Accelerated Material Discovery

Federico Zipoli, PhD
IBM Research Division, Cognitive Computing & Industry Solutions Dept., Zurich Research Laboratory

Monday, August 19th, 10:30 – 11:30
Görgesbau (Helmholtzstr. 9), room 229

Abstract: Experiments and theory have been widely used to drive the discovery novel material. In the last decades, also simulations contributed to speed up innovation. In silico experiments became the third pillar of research. Today, the scientific community produces continuously a large amount of data which are made available via publications. It is becoming difficult for a researcher to follow such stream of information. Many researchers believe that data are becoming the fourth pillar of research. If we could efficiently consume data, we could face a disruptive opportunity of accelerating innovation. The work I will present is focused on extracting information from different unstructured sources with the goal of building a platform which can allow a researcher, expert in the field, to efficiently retrieve and link facts. Our current work is focused on building a platform that can connect data from different sources to allow inference and analytics to drive new discovery.
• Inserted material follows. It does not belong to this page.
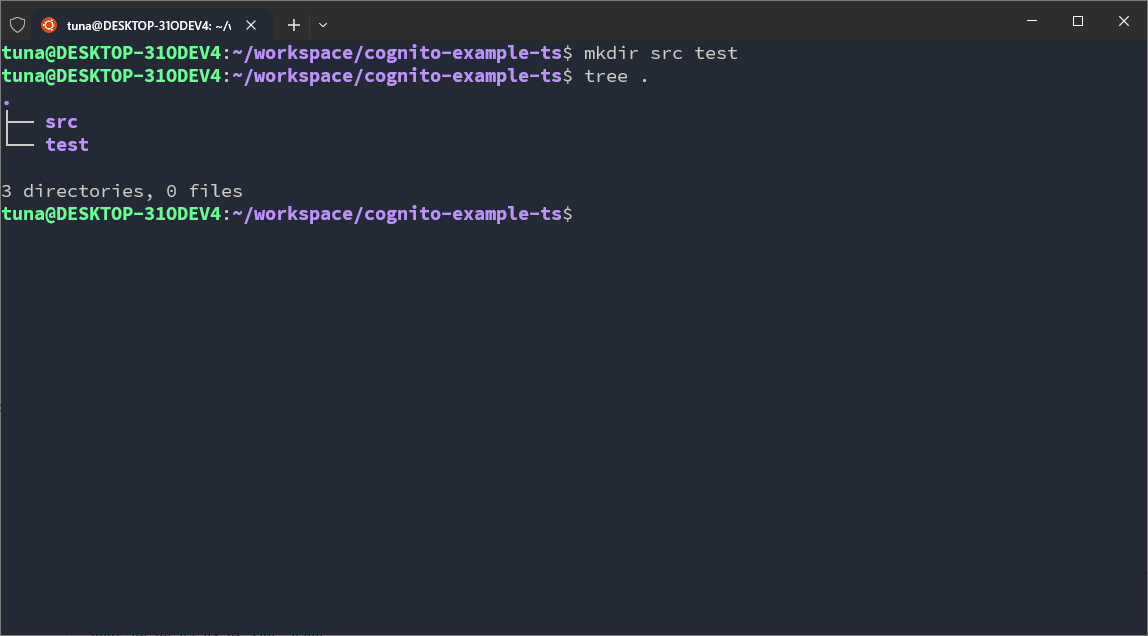
Task: Click the "tree ." command text
Action: [x=617, y=76]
In my presentation, I will illustrate our team effort at IBM Research – Zurich to develop the building blocks which can enable such platform. In particular, I will focus on data ingestion from PDF documents and extracting information from text, tables, images with the goal of building a knowledge graph suitable for Q&A.

Biography

Dr. Federico Zipoli is a Research Staff Member at IBM Research – Zurich since 2011. He graduated in Materials Science at the University of Milano-Bicocca, Milan, Italy, in 2003, and obtained his Ph.D in Nanostructures and Nanotechnology in 2006, also in Milan. At IBM, he work atomistic simulations on different type of materials, for example on phase-change materials for storage applications, solid-state electrolytes for batteries. In the last 4 years, he is focused on accelerating the discovery of new materials via a combined use of data analytics and atomistic simulations based on neural networks. He is working on natural language processing tools to extract knowledge from text and deep learning based-models for data-mining and name entity recognition. He is exploring neural-network forcefield to model the atomic interactions.